Stavolta/«Conte vuole la nostra resa e intende imporci il suo candidato, ma ha sbagliato i conti»

Di certo lo strappo consumato da Conte a poche ore dalla notizia dell’inchiesta per voto di scambio che ha portato alle dimissioni di un’assessora della giunta Emiliano non poteva essere più clamoroso. L’Avvocato del Popolo ha annunciato infatti il ritiro unilaterale dei grillini dalle primarie con cui avrebbero dovuto scegliere, assieme ai democratici, il prossimo candidato a sindaco di Bari (ma che peccato, per una volta che il partito di Elly Schlein si decideva a tirarle fuori dalla naftalina). Una decisione che segna forse la prima vera spaccatura nella Mecca del Populismo Pugliese.
La regione che fu la culla dell’asse Pd-M5s minaccia di diventarne la tomba (ma forse mi sto facendo prendere dall’entusiasmo).
La scelta di Conte è tanto più pesante perché assomiglia molto al colpo di grazia inflitto a un sistema, e a una lunga stagione politica, cominciata con l’elezione del magistrato Emiliano a sindaco di Bari, esattamente vent’anni fa, e poi con la sua ascesa alla Regione e agli onori della politica nazionale. Tra inchieste giudiziarie e attacchi anche piuttosto scomposti da parte del governo, con la minaccia di commissariare il Comune di Bari, e la reazione, non sempre composta, del sindaco Antonio Decaro, i passi falsi del centrosinistra sono stati sempre più numerosi. A cominciare dalle assurde confidenze di Emiliano sui suoi incontri (assieme a Decaro, che però ha smentito) con i famigliari di un boss. Il colpo alle spalle di Conte fa dunque tanto più male perché arriva adesso, nel primo e più serio momento di difficoltà attraversato dai democratici nella regione. Straziante, al riguardo, lo sfogo della segretaria del Pd, che secondo il Corriere della sera avrebbe detto ai suoi: «È veramente sleale. Umanamente e politicamente». Beata gioventù. Ancora più illuminante il virgolettato attribuito ai dirigenti del Pd, mediamente un po’ meno giovani e forse anche meno ingenui, riuniti nella sede di largo del Nazareno (sempre a proposito del loro ex «punto di riferimento fortissimo», s’intende): «Vuole la nostra resa e intende imporci il suo candidato, ma stavolta ha sbagliato i conti». Dove ovviamente il termine rivelatore, quasi un’involontaria confessione, è «stavolta».

Governatori d’Italia
In questo triste crepuscolo del lungo regno pugliese di Michele Emiliano si rileva una costante, che in qualche modo, e con tutte le differenze del caso, lo accomuna ad altri grandi signori della politica locale con ambizioni nazionali (perlopiù frustrate), da Antonio Bassolino a Roberto Formigoni.
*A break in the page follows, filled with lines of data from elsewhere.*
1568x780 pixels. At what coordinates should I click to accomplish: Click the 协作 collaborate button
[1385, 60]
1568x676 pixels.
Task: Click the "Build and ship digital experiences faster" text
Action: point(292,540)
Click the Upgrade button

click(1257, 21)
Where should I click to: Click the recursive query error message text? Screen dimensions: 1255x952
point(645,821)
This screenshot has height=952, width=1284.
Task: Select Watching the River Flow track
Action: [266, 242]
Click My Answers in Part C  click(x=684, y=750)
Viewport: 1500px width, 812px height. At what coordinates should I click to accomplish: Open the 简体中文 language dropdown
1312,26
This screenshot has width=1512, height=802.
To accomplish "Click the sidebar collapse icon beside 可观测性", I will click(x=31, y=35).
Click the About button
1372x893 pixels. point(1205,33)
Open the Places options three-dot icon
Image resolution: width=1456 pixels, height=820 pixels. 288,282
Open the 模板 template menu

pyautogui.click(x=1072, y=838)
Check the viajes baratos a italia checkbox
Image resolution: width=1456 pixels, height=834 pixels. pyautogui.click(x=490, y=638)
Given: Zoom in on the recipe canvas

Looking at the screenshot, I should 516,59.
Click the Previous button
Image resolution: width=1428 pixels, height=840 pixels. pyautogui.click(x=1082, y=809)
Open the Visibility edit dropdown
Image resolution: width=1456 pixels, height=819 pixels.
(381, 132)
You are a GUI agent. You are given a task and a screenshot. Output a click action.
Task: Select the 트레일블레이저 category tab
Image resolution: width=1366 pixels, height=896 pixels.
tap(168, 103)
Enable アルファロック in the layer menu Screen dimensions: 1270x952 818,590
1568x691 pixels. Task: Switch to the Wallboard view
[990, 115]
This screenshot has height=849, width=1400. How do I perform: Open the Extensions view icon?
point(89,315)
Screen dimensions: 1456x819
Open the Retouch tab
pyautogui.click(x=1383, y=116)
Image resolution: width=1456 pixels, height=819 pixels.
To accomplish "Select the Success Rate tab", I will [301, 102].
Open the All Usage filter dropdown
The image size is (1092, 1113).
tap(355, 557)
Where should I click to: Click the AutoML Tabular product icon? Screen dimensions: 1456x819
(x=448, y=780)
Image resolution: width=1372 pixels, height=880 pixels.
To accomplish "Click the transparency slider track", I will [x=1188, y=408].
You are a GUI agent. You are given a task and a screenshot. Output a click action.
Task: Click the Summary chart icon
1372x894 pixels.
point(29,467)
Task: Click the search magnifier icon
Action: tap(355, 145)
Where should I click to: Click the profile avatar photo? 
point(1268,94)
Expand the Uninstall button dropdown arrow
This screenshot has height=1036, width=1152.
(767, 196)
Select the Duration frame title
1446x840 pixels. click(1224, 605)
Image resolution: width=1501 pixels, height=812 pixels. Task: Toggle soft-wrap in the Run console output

Ciascuno di loro è stato innalzato a modello insuperabile di buon governo, rilancio, rinascimento della propria città o regione (o prima l’una e poi l’altra, come in parte è capitato anche a Vincenzo De Luca a Salerno e in Campania), per chiudere quindi la propria lunga e incontrastata stagione di governo come simbolo, al contrario, di un sistema di potere clientelare e opaco. Al di là degli esiti molto diversi delle inchieste che li hanno riguardati, e anche dei risultati politici e amministrativi da loro conseguiti, simili parabole dovrebbero dirci qualcosa sui rischi di quei tanto decantati modelli istituzionali/elettorali di «governabilità» realizzati a livello locale, e che molti vorrebbero estendere a livello nazionale. Laddove governabilità ha finito per coincidere con inamovibilità (e a volte impunità), agli entusiasmi iniziali sono seguiti sistematicamente bruschi risvegli. Lo segnalo qui, a margine della vicenda pugliese, per gli indefessi sostenitori del premierato meloniano, del «sindaco d’Italia» renziano e di tante altre pericolose scorciatoie consimili.

Ritorno di fiamma gialloverde
Scrive Tommaso Labate sul Corriere della sera che tra Matteo Salvini e Giuseppe Conte si è «riannodato un filo». A conferma della tesi, cita un ministro del governo gialloverde, secondo il quale «a Conte sta decisamente più simpatico Salvini della Schlein; e, allo stesso modo, è di tutta evidenza che Salvini si trovasse più a suo agio in un governo con Conte di quanto non si trovi oggi a suo agio nel governo con Meloni». Se solo commentatori e dirigenti politici tenessero più spesso a mente simili «evidenze», specialmente a sinistra, si risparmierebbero molte pericolose illusioni e altrettante amare delusioni.